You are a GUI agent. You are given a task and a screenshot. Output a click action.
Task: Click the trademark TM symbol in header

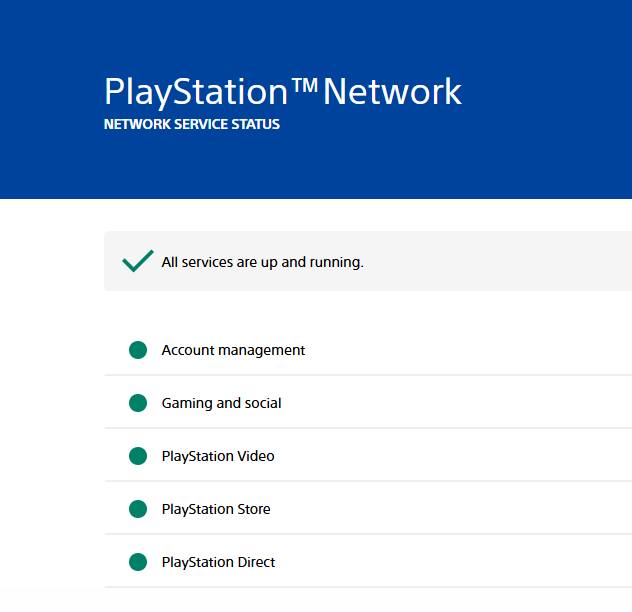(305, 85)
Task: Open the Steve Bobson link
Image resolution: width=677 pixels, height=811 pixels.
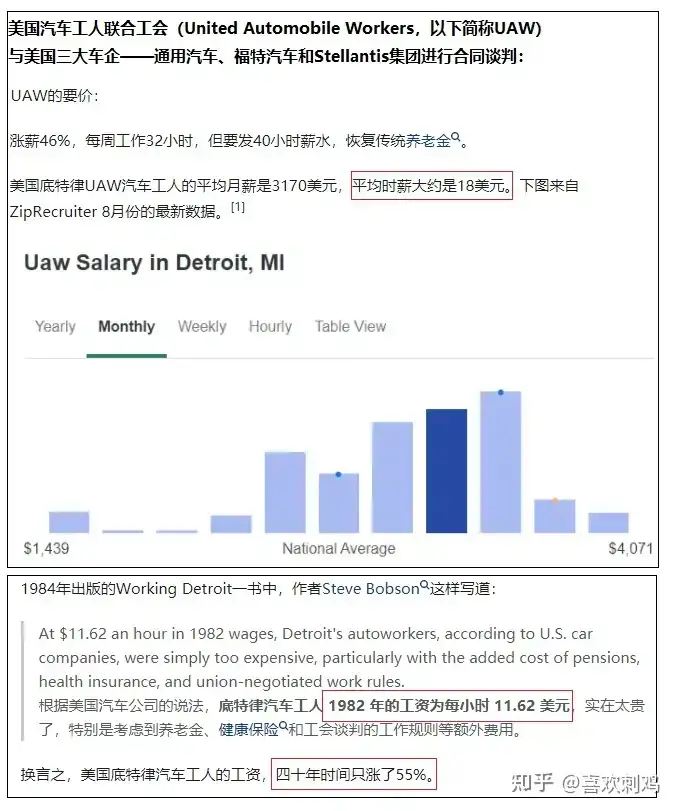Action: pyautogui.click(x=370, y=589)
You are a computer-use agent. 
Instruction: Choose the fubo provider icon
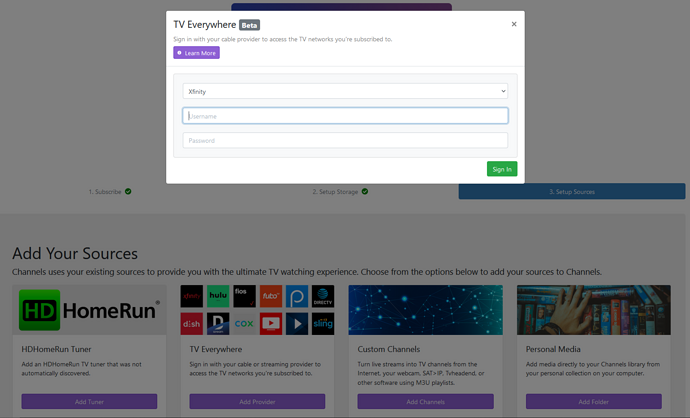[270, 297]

--

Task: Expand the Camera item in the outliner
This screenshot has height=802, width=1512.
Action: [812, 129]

**TASK OBJECTIVE**
Pick out every line of the rows above that contains the word "width", with case counting, and copy each one in full.

**COMPLETE OUTPUT**
Image resolution: width=677 pixels, height=811 pixels.
This screenshot has height=802, width=1512.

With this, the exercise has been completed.